2016 to Current: Independent Consultant for small, entrepreneurial companies looking to scale and grow their companies. 2005-2016: C Level executive repressible for security operations and the information security programs of a $6 million dollar managed security services company.
Associates degree in Industrial marketing. Bachelor’s degree in Technical Training. Master’s degree course work in Organizational Development. 1st 20 years, I worked as a mechanical technician for power plants, manufacturing complexes, commercial facilities and health intuitions. I took care of the equipment and systems; also did extensive systems troubleshooting. Next 15 years, I worked in Operations for commercial service companies. I built service programs, developed service offerings, managed service groups, designed company-wide workflows and directed multiple performance improvement initiatives. Last 15 years, I’ve worked with and for small, entrepreneurial companies. Some were startups, some were managed services. I worked “in the business” on the day-to-day activities as well as “on the business” with strategic and tactical initiatives.
On a regular basis, I'll look over petitions by different organizations on issues that interest me. About 50% of the time, I’ll sign the petition . On occasion, I’ll follow-up with an email to select legislators that are my local or national representatives. Only money donated to a political campaign was to Marianne Williamson during the 2019-2020 primaries. Maybe $100.
Currently not an active member of any groups or associations.
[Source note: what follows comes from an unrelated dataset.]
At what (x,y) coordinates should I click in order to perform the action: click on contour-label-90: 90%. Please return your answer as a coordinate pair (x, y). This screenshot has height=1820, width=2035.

From 1994-2016, I managed commercial service operations groups primarily serving Colorado businesses and customers. The commercial service business can be quite challenging, given the many different situations and types of people you have to deal with on any given day. My role was to serve the customer to the best of my ability by getting the right techs to the job without putting the customer or business in jeopardy. Being transparent with people defused quite a few emotionally charged situations. Since 2016, I’ve been working as a strategic advisor to small, entrepreneurial companies who want to scale and grow their business. My primary role is to determine their current company status, listen to their desired business goals, and then create a clear line of sight to their targets, often using a “road map”. There is a lot of potential confusion and mischief with helping an organization define their current status and their desired goals, especially in small organizations where the Founders are still involved with the business. You need patience and well-honed listening skills to guide them towards articulating the purpose of their business and why they do what they do. Many of the standard business protocols, while informative, rarely serve a small business because a fair number of them were designed for and used by large organizations. They are overly complicated and often not relevant to the small business environment. That’s were I step in and help mold good business and operational practices to service their specific business environment. I start with where they are at and build upon that.
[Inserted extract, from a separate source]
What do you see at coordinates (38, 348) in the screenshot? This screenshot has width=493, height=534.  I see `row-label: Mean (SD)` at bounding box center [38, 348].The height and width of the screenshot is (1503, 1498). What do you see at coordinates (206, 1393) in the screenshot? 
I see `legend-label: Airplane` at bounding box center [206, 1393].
If there ever was a time where knowledgeable people with a sense of fairness and balance need to step up and help this country—now is that time; I am that kind of person. We need to make sure any government sponsored activity is conducted with so that its focus remains centered on the benefits to the everyday citizen. We have to acknowledge and go beyond our biases to build a cohesive effort that serves the people. That’s what I am great at, that’s what I would bring to the commission on Day 1.
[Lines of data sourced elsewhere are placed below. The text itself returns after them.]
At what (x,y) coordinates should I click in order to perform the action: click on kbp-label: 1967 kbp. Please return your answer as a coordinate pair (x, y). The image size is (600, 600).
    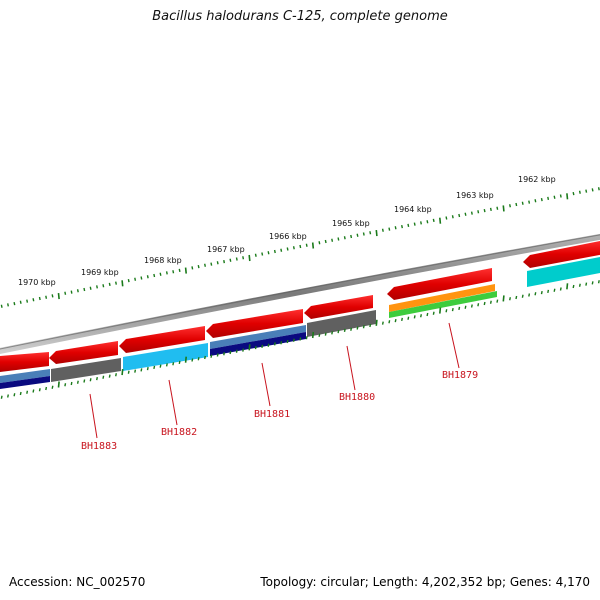
    Looking at the image, I should click on (226, 250).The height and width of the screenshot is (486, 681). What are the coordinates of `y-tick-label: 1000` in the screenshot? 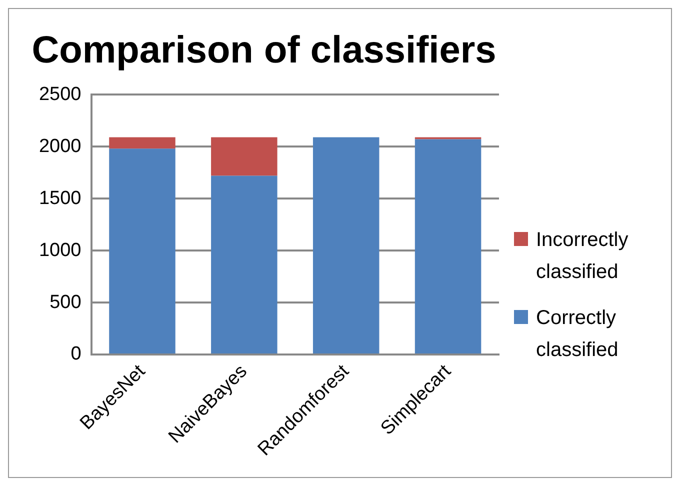 It's located at (60, 250).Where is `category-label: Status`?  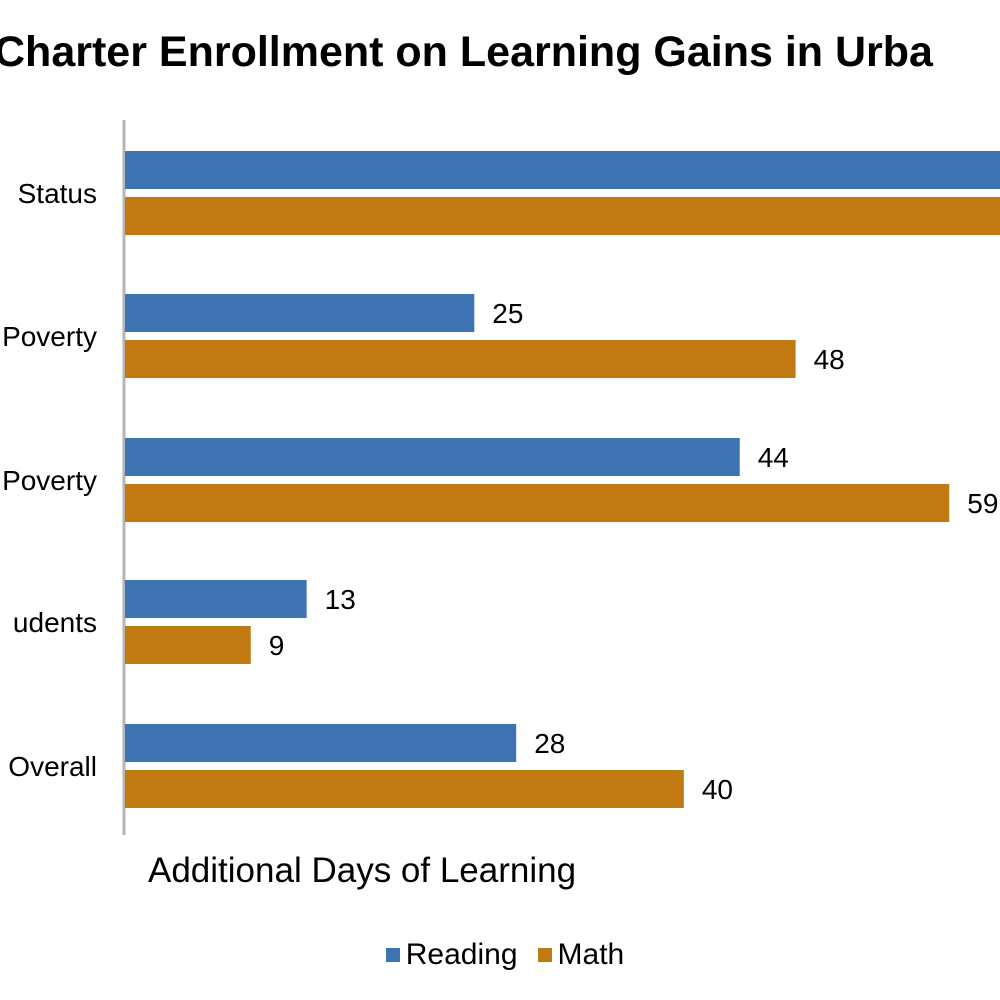
category-label: Status is located at coordinates (58, 194). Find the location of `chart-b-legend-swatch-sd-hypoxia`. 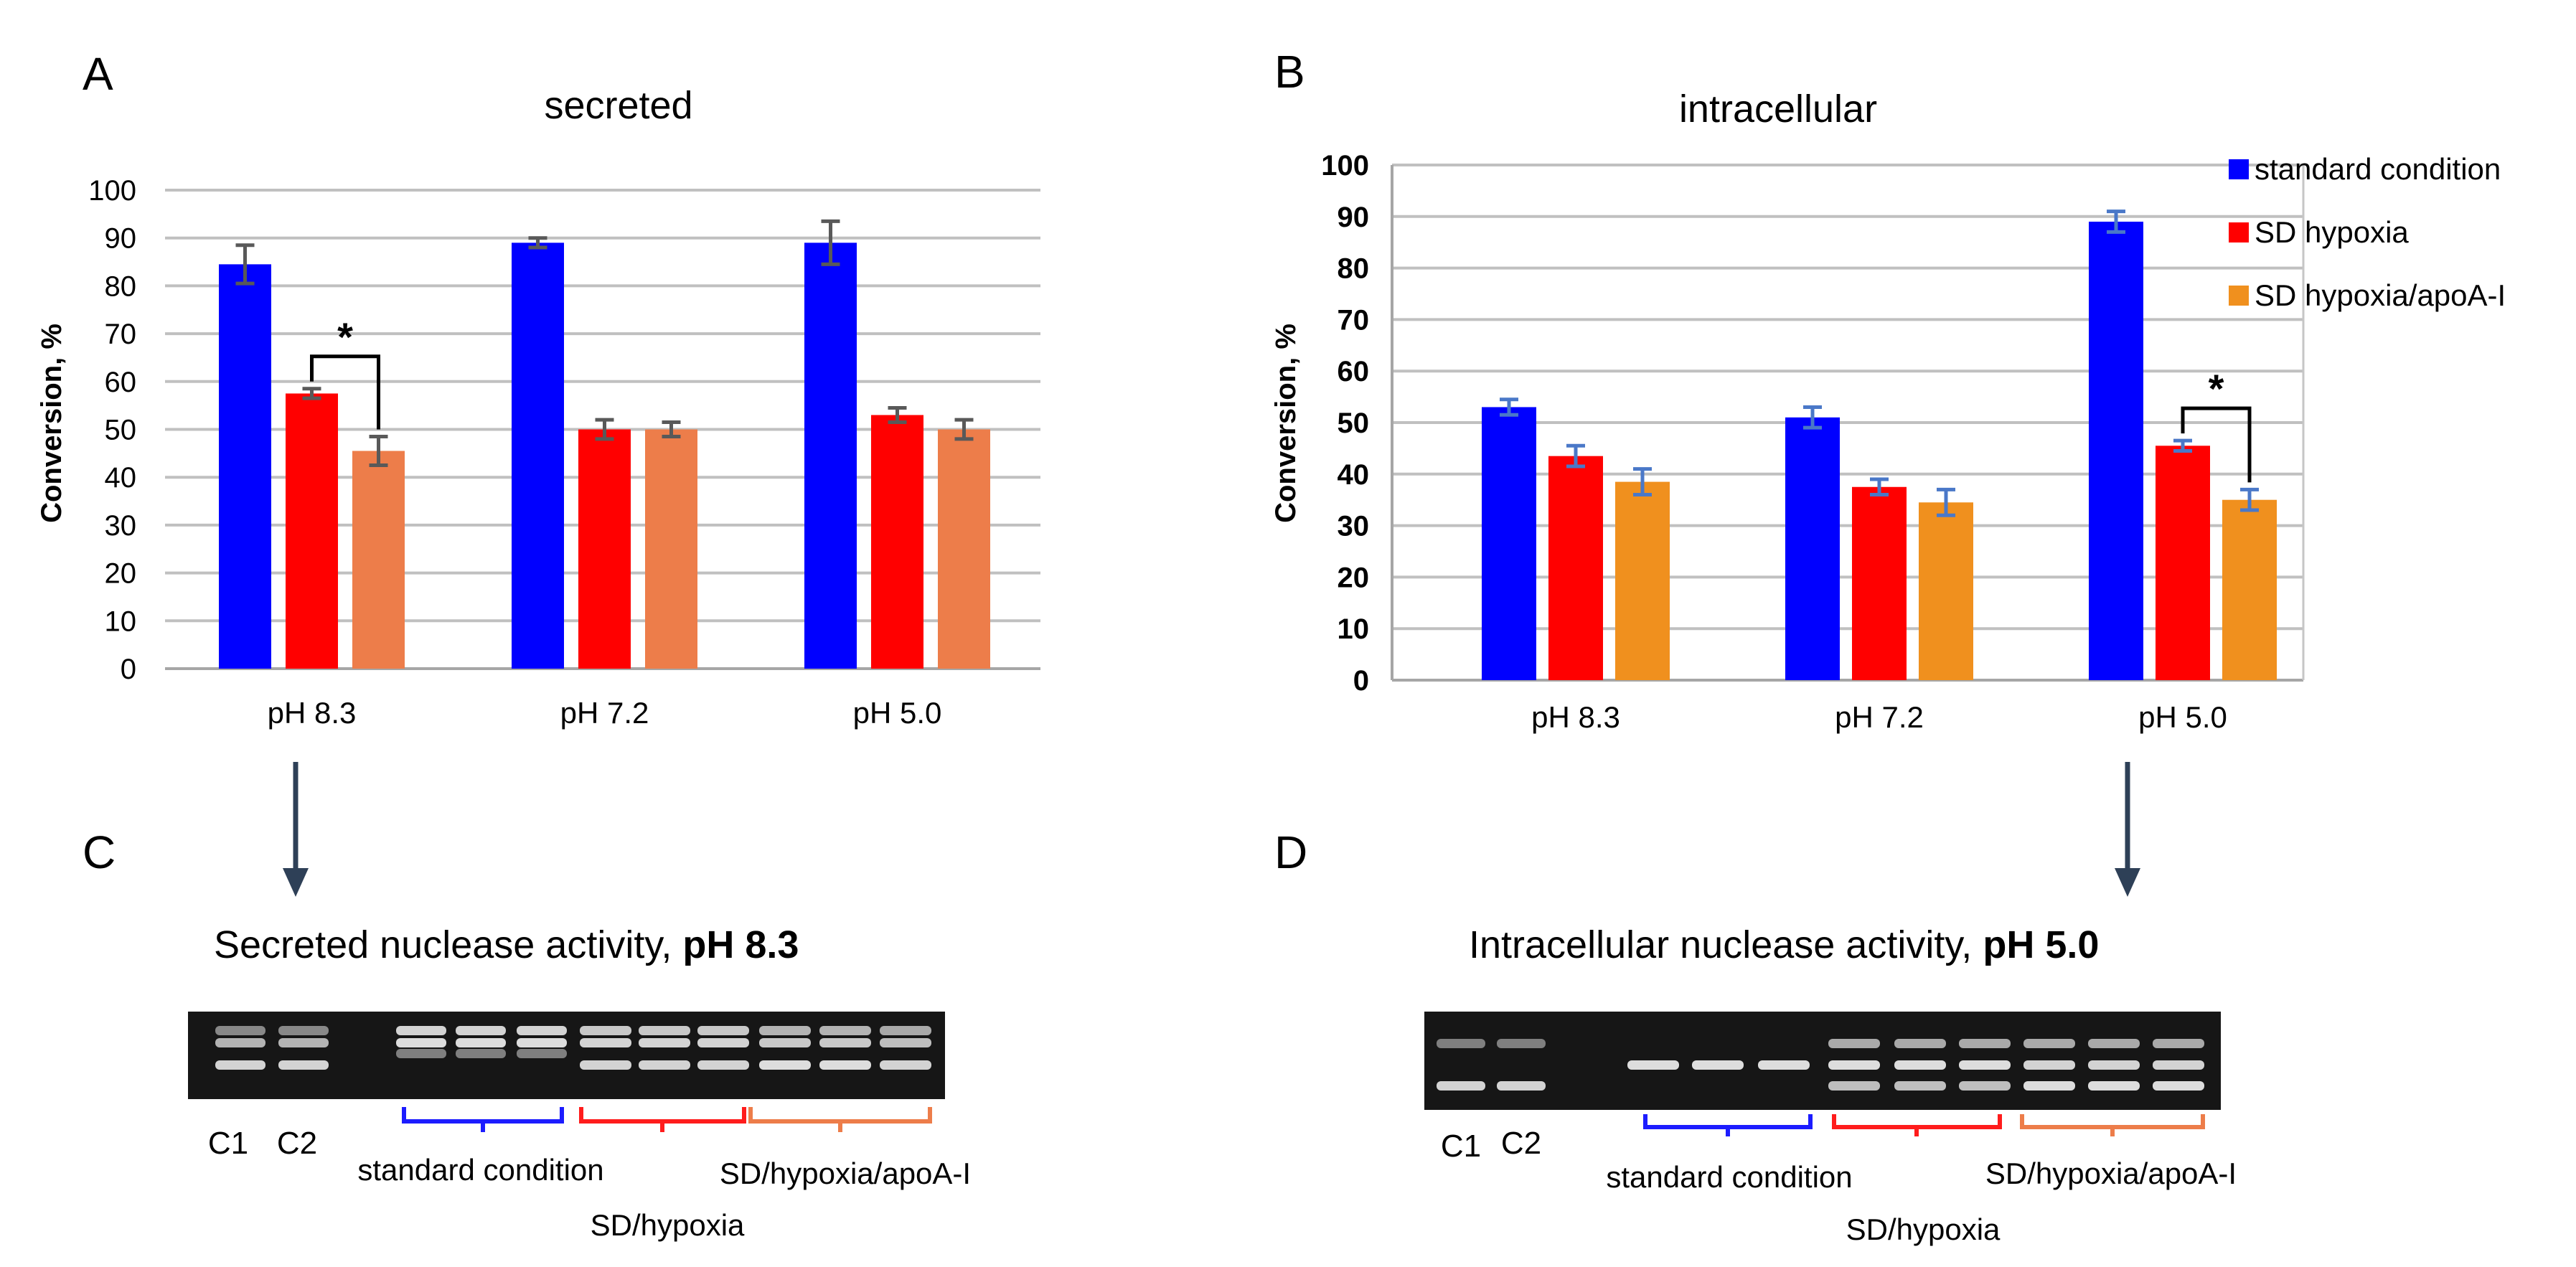

chart-b-legend-swatch-sd-hypoxia is located at coordinates (2239, 232).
I rarely react because I’ve trained myself to receive incoming information, consider it and then respond. I’m aware of my biases and can go beyond them to adopt the bigger picture as the guiding principle. When there is a disagreement or difference of opinion, it never gets resolved through a rigorous defense or active manipulation of the involved data or people. Differences of opinion get resolved by acknowledging those differences and finding common ground between the groups based on what really matters for the outcome of the activity.
Over the last 15 years, I’ve performed many information security audits for over two dozen organizations using a variety of different industry or regulatory standards. There’s the “letter of the regulation or standard” and there is the “intent” behind the individual controls. Given not all information and data environments are equal, you have to be very skillful in interpreting a control from a standard to see if it is needed and then being properly applied in a company’s specific data environment. A fair number of times the gray area of the standard and the customer’s lack of knowledge on the standard or the control has to be dealt with—before you attempt to assess its applicability and then its effectiveness. Some of these controls, if not properly assessed and implemented, can cost millions of dollars and can cause massive personal privacy exposure in the event of a data compromise. At the same time, a number of the controls could have an adverse impact on a company’s business operations and budgetary restrictions, if hastily applied. Deep listening to the client supplemented with plan speaking often resolves the issue in a way that balances the need for security with the need for a well-run and profitable operation. That’s the science and the art of data security compliance. It doesn’t have to be grueling or adversarial engaged; it should be a collaborative effort that people can participate in with dignity.